THE PROBLEM — Search the records below for the line containing "Screen dimensions: 590x416". Output that line and all later lines exactly; output nothing else.
╭──
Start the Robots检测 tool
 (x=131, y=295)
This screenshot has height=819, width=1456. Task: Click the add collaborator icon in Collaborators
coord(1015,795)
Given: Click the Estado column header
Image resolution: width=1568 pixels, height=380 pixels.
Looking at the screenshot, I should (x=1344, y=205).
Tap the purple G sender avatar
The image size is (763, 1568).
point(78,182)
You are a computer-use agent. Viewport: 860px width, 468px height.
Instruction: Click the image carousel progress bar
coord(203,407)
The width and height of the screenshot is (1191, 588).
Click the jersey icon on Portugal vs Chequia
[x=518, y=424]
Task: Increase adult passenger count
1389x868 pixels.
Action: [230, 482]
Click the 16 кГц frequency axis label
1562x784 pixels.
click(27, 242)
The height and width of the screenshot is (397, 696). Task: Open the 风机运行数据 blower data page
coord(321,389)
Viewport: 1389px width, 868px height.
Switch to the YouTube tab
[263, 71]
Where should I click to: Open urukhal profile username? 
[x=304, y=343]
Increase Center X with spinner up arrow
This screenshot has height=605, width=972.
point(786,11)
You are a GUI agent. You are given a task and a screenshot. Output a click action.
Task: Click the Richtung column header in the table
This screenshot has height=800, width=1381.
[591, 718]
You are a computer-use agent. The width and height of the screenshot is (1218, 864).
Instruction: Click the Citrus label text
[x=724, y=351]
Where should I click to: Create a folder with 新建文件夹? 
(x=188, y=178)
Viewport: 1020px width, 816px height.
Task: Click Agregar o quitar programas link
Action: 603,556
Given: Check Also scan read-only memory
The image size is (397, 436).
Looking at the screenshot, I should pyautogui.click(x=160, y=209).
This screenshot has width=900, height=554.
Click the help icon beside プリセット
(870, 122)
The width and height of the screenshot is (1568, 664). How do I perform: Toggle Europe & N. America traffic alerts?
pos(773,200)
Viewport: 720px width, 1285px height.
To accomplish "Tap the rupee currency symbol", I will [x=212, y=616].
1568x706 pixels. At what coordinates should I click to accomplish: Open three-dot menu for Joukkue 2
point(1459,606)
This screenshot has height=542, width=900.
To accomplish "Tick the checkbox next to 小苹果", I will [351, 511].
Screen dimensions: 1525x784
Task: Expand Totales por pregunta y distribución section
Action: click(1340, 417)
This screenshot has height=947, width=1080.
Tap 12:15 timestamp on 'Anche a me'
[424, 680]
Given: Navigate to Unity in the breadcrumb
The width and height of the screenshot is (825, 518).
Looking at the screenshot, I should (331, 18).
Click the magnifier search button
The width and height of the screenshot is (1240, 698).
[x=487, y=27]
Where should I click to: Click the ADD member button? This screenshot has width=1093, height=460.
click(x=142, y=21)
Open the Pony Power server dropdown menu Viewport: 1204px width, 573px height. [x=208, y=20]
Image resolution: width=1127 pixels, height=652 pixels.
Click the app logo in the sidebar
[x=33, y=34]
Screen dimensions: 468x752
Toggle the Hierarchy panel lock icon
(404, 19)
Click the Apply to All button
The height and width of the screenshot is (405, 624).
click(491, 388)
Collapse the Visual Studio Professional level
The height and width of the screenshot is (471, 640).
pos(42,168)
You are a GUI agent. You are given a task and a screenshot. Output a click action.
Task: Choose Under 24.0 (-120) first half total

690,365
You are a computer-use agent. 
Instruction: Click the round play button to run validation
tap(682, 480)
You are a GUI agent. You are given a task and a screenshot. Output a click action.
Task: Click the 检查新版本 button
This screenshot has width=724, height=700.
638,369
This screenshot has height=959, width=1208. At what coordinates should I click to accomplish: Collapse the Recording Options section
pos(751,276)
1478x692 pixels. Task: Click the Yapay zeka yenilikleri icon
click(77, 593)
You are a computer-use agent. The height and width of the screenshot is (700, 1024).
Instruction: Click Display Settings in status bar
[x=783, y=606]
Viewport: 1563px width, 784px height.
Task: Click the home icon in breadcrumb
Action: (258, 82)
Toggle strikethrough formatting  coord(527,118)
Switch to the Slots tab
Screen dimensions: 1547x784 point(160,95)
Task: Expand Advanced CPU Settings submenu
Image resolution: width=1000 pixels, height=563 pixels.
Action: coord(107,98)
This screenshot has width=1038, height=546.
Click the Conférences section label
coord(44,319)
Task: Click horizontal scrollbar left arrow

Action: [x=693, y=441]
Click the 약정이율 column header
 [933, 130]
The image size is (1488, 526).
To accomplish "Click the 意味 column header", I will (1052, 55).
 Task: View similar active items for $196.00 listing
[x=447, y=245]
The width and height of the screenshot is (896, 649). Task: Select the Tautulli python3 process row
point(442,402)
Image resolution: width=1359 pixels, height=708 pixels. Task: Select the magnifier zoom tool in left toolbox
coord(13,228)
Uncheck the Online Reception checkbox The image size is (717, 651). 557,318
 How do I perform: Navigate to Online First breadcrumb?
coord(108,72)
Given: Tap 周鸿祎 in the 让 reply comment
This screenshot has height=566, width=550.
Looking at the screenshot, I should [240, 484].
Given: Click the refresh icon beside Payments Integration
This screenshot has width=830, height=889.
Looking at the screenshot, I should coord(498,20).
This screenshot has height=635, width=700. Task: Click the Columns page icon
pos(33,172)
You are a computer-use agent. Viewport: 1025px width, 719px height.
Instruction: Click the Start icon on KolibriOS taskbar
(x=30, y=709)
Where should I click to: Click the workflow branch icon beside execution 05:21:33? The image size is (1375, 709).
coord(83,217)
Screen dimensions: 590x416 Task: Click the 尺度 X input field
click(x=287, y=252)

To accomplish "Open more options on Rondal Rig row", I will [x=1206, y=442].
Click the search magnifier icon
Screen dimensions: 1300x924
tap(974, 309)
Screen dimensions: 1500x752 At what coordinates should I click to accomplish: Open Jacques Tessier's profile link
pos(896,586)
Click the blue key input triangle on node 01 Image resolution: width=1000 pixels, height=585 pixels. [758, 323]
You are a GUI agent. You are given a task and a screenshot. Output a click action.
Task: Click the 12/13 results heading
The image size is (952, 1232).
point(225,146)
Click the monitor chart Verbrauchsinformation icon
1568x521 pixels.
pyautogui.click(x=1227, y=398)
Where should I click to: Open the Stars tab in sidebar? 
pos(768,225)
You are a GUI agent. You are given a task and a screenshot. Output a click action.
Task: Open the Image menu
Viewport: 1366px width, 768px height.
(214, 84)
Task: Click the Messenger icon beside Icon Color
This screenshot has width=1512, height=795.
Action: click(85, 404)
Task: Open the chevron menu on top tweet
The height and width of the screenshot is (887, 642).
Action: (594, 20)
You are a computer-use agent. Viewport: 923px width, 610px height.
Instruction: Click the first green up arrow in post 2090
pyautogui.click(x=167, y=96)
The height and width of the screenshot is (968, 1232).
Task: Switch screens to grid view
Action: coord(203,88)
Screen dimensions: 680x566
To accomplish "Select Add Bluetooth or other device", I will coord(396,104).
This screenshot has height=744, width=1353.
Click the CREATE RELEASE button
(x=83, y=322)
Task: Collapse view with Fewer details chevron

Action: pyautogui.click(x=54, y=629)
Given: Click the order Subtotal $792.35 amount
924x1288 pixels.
╰──
TASK SOLUTION —
Screen dimensions: 590x416 Task: Click the 尺度 X input field
click(x=287, y=252)

To accomplish "Open more options on Rondal Rig row", I will [x=1206, y=442].
Click the search magnifier icon
Screen dimensions: 1300x924
tap(974, 309)
Screen dimensions: 1500x752 At what coordinates should I click to accomplish: Open Jacques Tessier's profile link
pos(896,586)
Click the blue key input triangle on node 01 Image resolution: width=1000 pixels, height=585 pixels. [758, 323]
You are a GUI agent. You are given a task and a screenshot. Output a click action.
Task: Click the 12/13 results heading
The image size is (952, 1232).
point(225,146)
Click the monitor chart Verbrauchsinformation icon
1568x521 pixels.
pyautogui.click(x=1227, y=398)
Where should I click to: Open the Stars tab in sidebar? 
pos(768,225)
You are a GUI agent. You are given a task and a screenshot. Output a click action.
Task: Open the Image menu
Viewport: 1366px width, 768px height.
(214, 84)
Task: Click the Messenger icon beside Icon Color
This screenshot has width=1512, height=795.
Action: click(85, 404)
Task: Open the chevron menu on top tweet
The height and width of the screenshot is (887, 642).
Action: (594, 20)
You are a computer-use agent. Viewport: 923px width, 610px height.
Instruction: Click the first green up arrow in post 2090
pyautogui.click(x=167, y=96)
The height and width of the screenshot is (968, 1232).
Task: Switch screens to grid view
Action: coord(203,88)
Screen dimensions: 680x566
To accomplish "Select Add Bluetooth or other device", I will coord(396,104).
This screenshot has height=744, width=1353.
Click the CREATE RELEASE button
(x=83, y=322)
Task: Collapse view with Fewer details chevron

Action: pyautogui.click(x=54, y=629)
Given: Click the order Subtotal $792.35 amount
924x1288 pixels.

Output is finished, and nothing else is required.